§ 任务要求 1: 请重写关于充填材料的文本中从“对塔山矿区煤矸石的化学成分、”一直到“时要加钙并适当的激发其活性。”的部分,并将其中的“塔山矿区”改为“该矿区”。
§ 任务要求 2: 请把关于充填材料的文本中以“根据充填采空区的工艺流程”开头的段落改写成要点列表,保留其主要事实。
── 阅读文本 ──
充填材料是充填采空区技术的核心,其中胶结充填材料的性能决定充填效果,影响充填成本的高低,对最终的地表减沉效果起着关键作用。为此,本论文通过矿物成分测试、浆体流动性试验、试件强度试验和理论分析等,对矸石-粉煤灰充填料的配料性能及配比进行了研究,取得了一定的创新成果。
根据充填采空区的工艺流程及采空区岩层变形理论,对充填材料的基本性能要求进行了分析。充填体的早期强度需达到0.15MPa才能满足其稳定自立的能力;充填体的后期强度应与充填体在采空区所受的载荷相匹配。为达到泵送需求,充填材料的坍落度应达到20cm以上;泌水率应控制在1.5%-4.5%,以保证充填材料有一定的泌水能力,又不过度泌水;粗骨料煤矸石颗粒应达到一定的级配要求。
对塔山矿区煤矸石的化学成分、颗粒特征及矿物组成进行了详细分析,其煤矸石颗粒属粘土质矸石,性质较为稳定,适宜用于充填配料的粗骨料;其原状煤矸石颗粒中,大颗粒比重过大,配比时需加以破碎。塔山电厂粉煤灰的化学成分及矿物组成分析表明,该电厂粉煤灰具有一定的火山灰活性,可用于充填配料,但钙含量较低、活性欠佳,充填配料时要加钙并适当的激发其活性。
论文还分析研究了充填配料中涉及到的粉煤灰、水泥、辅助材料及外加剂的性能和作用机理。采用石灰吸收法,对塔山电厂粉煤灰进行了化学激发实验,结果表明,碱性激发剂、硫酸盐激发剂和氯盐激发剂均对粉煤灰有激发效果,配比时优先考虑应用Ca(OH)2、CaSO4和CaCl2。实验分析了充填配料的流动能力,结果表明浆体坍落度随粉煤灰掺量的增加呈上升趋势,但掺入量也不能太多,否则会影响材料坍落度,泌水率对粉煤灰掺入量也有一定限制;坍落度随浆体质量浓度的增大而减小,泌水率随浆体质量浓度的增大而降低。
───
── 数据摘录 ──
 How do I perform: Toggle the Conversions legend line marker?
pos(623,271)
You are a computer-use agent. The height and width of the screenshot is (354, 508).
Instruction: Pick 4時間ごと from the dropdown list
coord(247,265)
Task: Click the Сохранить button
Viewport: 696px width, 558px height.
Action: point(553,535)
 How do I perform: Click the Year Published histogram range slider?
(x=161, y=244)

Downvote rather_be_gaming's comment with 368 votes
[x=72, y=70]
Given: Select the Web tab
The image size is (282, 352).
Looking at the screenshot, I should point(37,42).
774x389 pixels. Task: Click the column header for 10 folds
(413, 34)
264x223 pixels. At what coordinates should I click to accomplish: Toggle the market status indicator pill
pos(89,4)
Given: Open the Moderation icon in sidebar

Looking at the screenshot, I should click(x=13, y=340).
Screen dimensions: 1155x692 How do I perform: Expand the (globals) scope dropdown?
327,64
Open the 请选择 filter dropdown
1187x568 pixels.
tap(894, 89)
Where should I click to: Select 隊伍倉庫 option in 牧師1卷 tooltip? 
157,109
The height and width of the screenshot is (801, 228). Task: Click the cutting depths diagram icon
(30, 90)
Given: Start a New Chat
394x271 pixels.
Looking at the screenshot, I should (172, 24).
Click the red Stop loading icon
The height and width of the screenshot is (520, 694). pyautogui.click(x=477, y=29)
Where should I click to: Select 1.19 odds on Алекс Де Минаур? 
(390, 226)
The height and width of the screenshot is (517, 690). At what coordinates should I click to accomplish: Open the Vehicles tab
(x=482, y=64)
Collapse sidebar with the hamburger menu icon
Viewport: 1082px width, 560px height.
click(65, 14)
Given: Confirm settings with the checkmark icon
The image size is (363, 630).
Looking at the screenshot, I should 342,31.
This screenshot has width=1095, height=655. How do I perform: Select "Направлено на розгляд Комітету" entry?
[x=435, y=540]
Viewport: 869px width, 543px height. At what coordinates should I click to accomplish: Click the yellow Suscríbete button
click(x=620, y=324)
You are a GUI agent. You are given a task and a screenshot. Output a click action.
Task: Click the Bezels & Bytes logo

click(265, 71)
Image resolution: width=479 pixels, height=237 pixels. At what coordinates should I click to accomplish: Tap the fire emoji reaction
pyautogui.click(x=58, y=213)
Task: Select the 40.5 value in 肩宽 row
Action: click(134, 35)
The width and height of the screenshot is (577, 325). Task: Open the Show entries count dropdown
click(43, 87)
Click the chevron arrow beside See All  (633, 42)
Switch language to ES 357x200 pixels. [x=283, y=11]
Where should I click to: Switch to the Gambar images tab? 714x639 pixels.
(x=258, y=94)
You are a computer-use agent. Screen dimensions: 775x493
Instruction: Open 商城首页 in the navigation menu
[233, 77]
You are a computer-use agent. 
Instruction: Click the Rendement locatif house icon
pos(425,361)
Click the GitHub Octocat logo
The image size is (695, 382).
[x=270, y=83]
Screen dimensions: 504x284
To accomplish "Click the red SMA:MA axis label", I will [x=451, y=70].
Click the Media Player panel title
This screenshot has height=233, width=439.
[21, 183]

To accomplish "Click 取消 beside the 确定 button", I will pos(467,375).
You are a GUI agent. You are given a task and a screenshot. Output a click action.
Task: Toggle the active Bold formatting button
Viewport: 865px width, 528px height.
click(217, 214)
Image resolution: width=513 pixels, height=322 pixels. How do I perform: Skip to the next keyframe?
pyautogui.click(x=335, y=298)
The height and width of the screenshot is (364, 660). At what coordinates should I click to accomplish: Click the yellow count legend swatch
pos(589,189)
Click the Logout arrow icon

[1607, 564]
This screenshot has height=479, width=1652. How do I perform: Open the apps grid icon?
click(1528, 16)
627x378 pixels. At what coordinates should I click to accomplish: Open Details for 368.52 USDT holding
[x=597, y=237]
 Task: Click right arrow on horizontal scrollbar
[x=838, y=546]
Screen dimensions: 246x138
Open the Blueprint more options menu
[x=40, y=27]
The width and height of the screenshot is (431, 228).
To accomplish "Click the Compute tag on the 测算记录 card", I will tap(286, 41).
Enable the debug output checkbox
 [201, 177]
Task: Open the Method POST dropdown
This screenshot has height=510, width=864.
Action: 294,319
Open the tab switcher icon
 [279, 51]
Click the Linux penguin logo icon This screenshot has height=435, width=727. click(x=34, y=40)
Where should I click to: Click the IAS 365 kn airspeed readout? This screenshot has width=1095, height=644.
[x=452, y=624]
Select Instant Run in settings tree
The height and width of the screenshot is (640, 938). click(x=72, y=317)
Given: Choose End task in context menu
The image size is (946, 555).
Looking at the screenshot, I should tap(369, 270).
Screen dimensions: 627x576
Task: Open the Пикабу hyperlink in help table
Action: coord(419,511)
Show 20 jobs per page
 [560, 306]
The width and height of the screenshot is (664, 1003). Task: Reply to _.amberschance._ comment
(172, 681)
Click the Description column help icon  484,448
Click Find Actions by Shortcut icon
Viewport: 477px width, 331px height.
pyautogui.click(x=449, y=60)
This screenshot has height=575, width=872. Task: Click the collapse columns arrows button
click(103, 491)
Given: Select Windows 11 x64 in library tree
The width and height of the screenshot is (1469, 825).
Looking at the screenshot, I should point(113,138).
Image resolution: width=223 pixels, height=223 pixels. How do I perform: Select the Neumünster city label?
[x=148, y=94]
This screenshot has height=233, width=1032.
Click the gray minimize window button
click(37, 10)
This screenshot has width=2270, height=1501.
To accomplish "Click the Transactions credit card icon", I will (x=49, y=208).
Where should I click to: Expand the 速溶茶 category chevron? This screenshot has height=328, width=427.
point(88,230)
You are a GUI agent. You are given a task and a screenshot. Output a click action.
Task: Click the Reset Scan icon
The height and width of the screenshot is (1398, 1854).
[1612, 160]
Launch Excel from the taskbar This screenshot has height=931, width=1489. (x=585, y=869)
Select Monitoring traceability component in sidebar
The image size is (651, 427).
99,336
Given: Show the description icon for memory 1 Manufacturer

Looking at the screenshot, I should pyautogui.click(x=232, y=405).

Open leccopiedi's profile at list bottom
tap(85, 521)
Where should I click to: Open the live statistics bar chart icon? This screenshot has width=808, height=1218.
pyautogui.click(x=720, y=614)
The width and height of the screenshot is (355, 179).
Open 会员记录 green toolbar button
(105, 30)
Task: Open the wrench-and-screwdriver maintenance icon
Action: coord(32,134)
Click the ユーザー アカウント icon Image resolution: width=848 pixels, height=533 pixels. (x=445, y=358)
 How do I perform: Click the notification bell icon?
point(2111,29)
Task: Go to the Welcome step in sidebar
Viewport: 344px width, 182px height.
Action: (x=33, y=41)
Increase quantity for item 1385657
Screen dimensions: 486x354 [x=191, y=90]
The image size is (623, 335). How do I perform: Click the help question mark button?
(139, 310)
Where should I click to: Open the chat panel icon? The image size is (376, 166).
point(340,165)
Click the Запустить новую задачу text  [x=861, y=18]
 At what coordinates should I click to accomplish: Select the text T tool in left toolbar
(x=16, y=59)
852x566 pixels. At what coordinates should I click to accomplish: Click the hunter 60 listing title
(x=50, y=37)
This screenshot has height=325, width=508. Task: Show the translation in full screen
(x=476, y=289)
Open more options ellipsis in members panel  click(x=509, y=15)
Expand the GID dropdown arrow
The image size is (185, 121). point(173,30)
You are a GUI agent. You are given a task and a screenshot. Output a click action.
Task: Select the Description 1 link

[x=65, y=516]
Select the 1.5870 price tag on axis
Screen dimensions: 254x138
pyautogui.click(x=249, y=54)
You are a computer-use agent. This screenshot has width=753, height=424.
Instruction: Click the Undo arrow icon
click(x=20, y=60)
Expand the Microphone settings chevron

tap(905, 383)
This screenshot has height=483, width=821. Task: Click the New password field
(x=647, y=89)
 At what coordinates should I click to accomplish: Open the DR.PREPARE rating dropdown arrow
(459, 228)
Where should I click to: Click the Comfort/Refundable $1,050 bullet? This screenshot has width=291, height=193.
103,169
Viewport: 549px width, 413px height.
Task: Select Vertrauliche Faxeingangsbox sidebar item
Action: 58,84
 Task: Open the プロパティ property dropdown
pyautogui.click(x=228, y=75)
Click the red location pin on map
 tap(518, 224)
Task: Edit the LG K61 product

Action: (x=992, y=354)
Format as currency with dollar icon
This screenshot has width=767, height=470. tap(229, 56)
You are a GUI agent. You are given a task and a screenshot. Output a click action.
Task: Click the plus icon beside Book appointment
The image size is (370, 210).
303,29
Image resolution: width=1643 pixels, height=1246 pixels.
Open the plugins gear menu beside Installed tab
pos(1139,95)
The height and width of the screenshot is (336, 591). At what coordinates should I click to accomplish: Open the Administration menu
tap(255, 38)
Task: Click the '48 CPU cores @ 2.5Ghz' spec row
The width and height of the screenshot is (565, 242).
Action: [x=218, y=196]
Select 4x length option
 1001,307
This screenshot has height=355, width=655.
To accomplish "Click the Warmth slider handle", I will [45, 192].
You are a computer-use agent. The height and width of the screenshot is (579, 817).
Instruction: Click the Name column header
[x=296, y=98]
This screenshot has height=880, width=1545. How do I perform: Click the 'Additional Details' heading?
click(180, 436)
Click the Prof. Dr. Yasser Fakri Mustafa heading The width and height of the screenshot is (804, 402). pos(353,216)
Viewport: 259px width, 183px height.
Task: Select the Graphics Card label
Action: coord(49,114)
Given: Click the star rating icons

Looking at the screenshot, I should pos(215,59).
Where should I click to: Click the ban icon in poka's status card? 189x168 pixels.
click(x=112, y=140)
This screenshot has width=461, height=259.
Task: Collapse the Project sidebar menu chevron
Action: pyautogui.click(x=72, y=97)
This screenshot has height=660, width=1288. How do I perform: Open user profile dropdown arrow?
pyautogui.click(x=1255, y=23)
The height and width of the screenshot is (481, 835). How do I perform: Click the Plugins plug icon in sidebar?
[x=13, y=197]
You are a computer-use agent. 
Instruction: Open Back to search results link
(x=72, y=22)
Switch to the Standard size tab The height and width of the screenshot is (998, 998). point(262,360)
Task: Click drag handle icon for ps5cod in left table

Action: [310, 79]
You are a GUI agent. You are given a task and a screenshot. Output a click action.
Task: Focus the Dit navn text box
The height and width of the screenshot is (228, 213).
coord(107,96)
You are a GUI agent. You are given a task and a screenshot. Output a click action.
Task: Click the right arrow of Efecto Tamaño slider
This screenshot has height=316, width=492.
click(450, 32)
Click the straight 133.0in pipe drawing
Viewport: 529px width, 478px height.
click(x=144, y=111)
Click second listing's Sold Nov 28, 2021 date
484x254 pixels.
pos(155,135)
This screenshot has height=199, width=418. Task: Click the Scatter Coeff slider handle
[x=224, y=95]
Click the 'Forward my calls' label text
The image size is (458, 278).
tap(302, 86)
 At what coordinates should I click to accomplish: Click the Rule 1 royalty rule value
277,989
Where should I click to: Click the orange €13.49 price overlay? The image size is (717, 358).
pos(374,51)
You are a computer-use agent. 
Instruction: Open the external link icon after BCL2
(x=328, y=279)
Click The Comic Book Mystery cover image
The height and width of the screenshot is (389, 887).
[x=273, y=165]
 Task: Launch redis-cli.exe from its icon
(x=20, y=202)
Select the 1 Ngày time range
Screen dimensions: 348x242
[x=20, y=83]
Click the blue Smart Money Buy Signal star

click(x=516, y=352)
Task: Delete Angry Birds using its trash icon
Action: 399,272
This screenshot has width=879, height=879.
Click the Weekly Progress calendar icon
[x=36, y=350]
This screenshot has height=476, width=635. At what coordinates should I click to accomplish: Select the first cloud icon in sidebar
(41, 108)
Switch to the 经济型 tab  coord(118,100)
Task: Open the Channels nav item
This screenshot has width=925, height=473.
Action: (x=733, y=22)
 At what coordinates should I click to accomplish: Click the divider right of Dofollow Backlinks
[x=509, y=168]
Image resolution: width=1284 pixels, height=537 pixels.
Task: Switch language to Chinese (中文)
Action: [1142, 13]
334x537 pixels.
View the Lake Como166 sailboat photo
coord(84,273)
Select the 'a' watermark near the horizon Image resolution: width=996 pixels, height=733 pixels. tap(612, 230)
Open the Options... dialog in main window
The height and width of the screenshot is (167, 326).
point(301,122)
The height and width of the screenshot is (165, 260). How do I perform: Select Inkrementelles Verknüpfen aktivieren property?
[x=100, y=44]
───
§ 完整输出 1:
对该矿区煤矸石的化学成分、颗粒特征及矿物组成进行了详细分析,其煤矸石颗粒属粘土质矸石,性质较为稳定,适宜用于充填配料的粗骨料;其原状煤矸石颗粒中,大颗粒比重过大,配比时需加以破碎。塔山电厂粉煤灰的化学成分及矿物组成分析表明,该电厂粉煤灰具有一定的火山灰活性,可用于充填配料,但钙含量较低、活性欠佳,充填配料时要加钙并适当的激发其活性。

§ 完整输出 2:
依据充填采空区的工艺流程及采空区岩层变形理论,充填材料的基本性能要求如下:
- 早期强度需达到0.15MPa,才能使充填体稳定自立。
- 后期强度应与充填体在采空区所受的载荷相匹配。
- 为满足泵送需求,坍落度应达到20cm以上。
- 泌水率应控制在1.5%-4.5%,既有一定泌水能力,又不过度泌水。
- 粗骨料煤矸石颗粒应达到一定的级配要求。